Beauty is Truth?

Are aesthetics a guide to truth or a distraction?

E=mc2. Einstein’s great equation represents a pinnacle of mathematical purity. But as the evidence piles up which general relativity struggles to account for, is the very elegance of Einstein's theories preventing scientists from updating them? Is there always beauty in truth, or are aesthetics a distraction from the fundamental mission of science?

Jon Butterworth is a physics professor at University College London. He is a member of the UCL High Energy Physics group and works on the Atlas experiment at Cern's Large Hadron Collider. His book, Smashing Physics: The Inside Story of the Hunt for the Higgs was published in May 2014.

Here, he speaks to the IAI about quantum physics, the Standard Model, and the relationship between beauty and scientific truth.

 

You have said in the past that beauty is found in simplicity, but isn’t it actually the complex nature of the world that inspires awe?
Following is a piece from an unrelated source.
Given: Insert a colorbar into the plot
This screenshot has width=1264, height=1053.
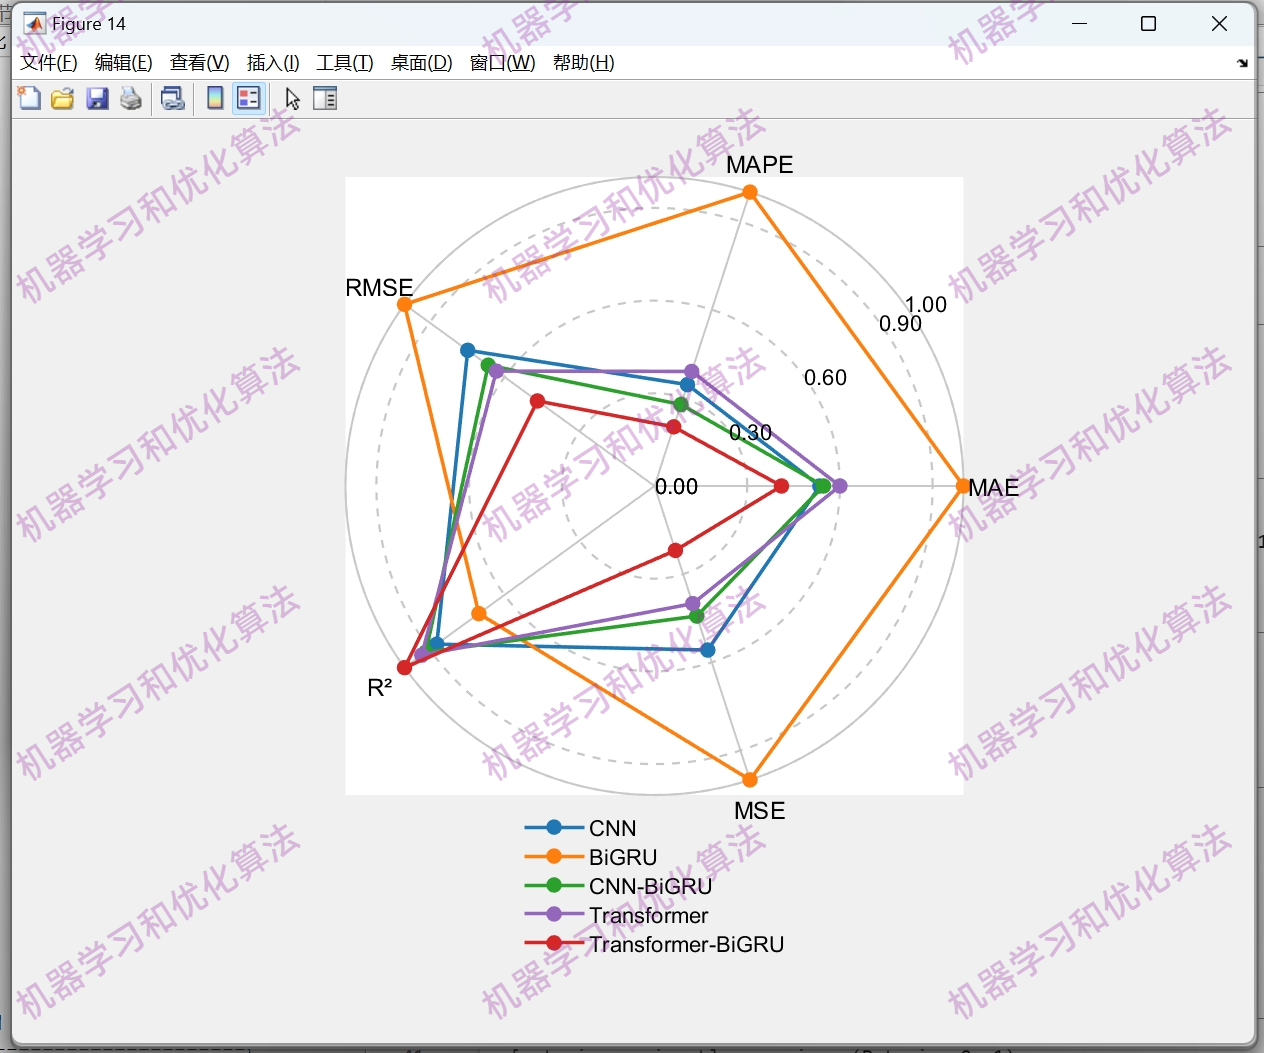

Obviously it’s a subjective point of view but, for me, what inspires awe is the fact that such complexity can arise for some very simple underlying principles. It’s the combination of complexity and simplicity. If the universe was all manifestly simple, that wouldn’t be so impressive. But the fact that you can see all this complexity and wonder around us and it arises, perhaps, from some really elegant principles, to me that’s where the beauty lies.